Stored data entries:
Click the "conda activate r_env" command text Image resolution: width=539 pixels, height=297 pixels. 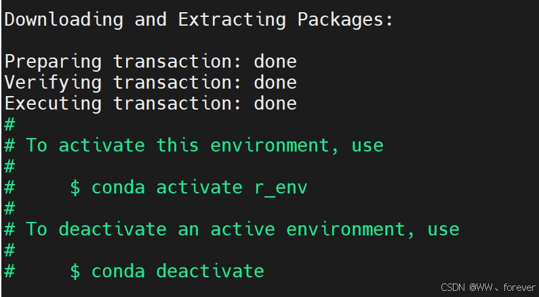click(x=199, y=187)
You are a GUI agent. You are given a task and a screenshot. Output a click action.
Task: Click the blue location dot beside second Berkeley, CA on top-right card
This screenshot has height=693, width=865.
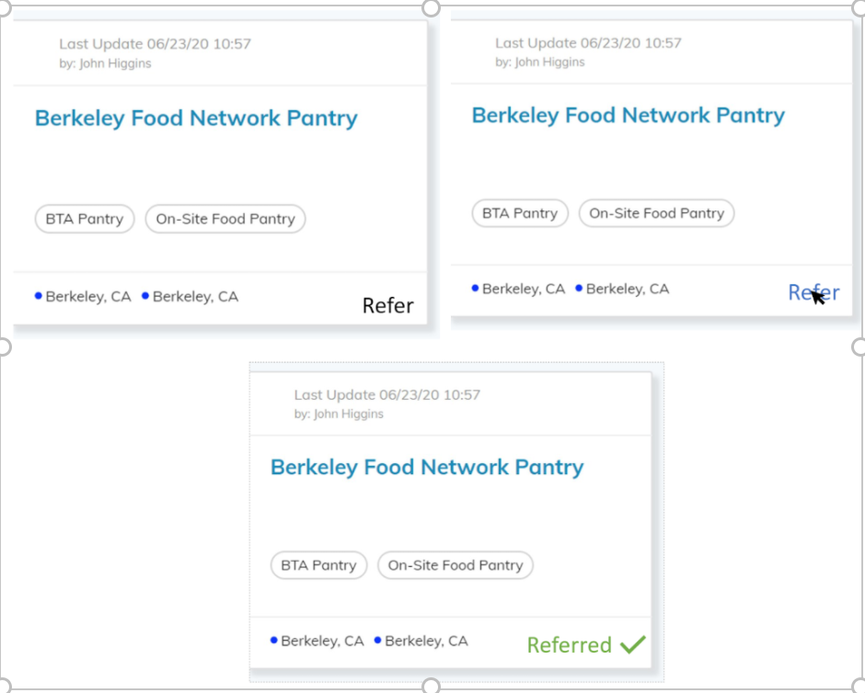[580, 289]
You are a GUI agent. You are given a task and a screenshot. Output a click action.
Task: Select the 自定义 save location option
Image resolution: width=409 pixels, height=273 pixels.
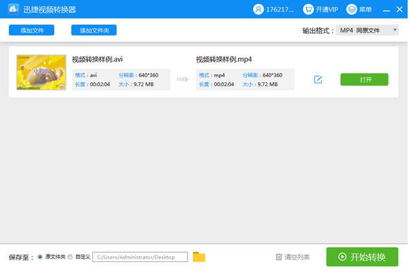point(71,257)
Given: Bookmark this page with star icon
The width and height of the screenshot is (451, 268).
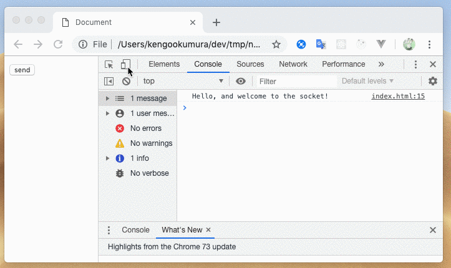Looking at the screenshot, I should pos(276,44).
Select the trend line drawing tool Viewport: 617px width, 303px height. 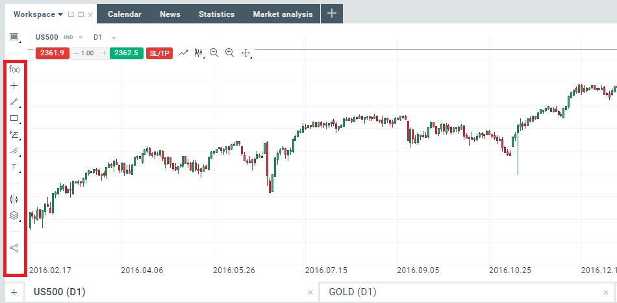14,102
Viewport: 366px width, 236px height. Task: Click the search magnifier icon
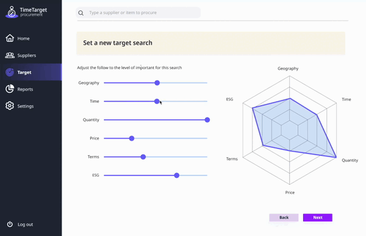(x=81, y=13)
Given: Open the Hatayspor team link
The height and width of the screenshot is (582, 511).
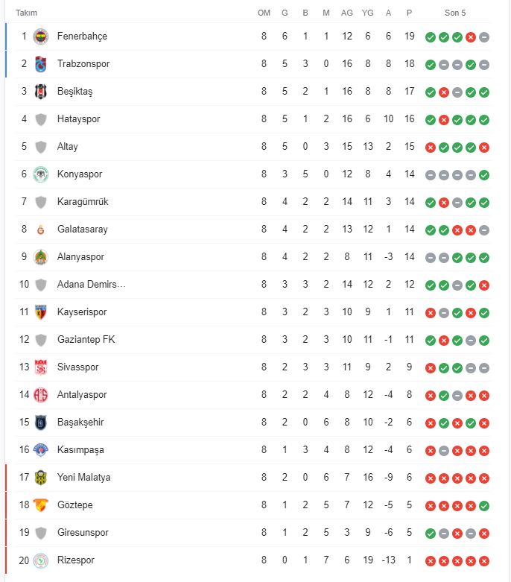Looking at the screenshot, I should point(78,119).
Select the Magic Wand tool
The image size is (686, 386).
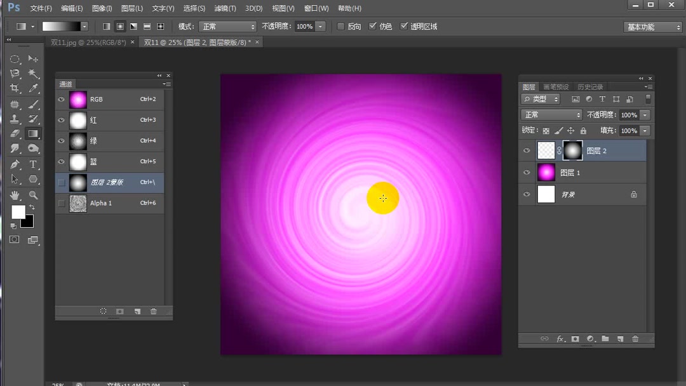pyautogui.click(x=33, y=74)
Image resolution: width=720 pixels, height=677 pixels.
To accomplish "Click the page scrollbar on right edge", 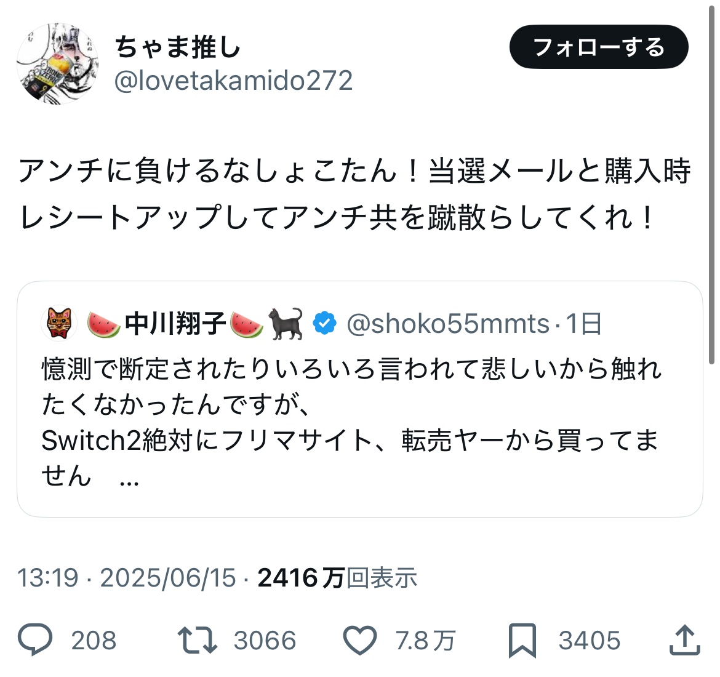I will pyautogui.click(x=714, y=185).
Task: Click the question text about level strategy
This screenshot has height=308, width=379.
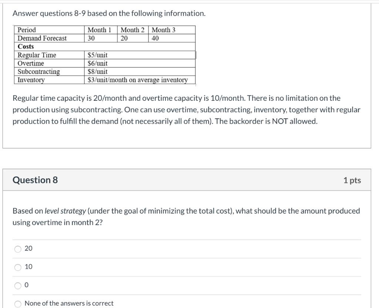Action: pos(185,216)
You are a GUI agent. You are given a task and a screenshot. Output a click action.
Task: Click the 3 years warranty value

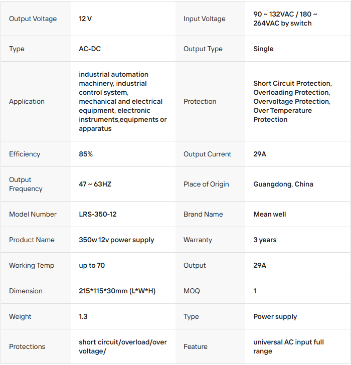point(265,240)
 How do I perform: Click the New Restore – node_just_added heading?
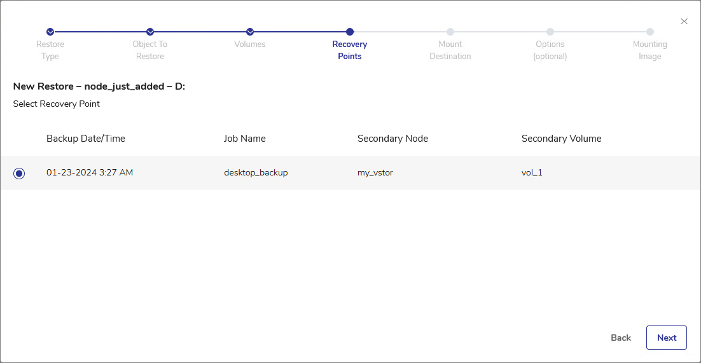(99, 86)
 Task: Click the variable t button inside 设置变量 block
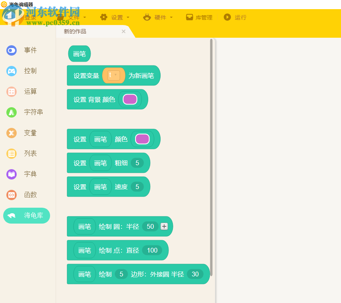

#### [INSTRUCTIONS TO FOLLOW]
Pictures must be left out. Repeat exactly the lines from the one containing "Task: Click the 3 years warranty value" through the final line of the data.

#### [ANSWER TO THE PROBLEM]
Task: Click the 3 years warranty value

point(265,240)
 How do I perform: Click the New Restore – node_just_added heading?
(99, 86)
 Task: Click the variable t button inside 设置变量 block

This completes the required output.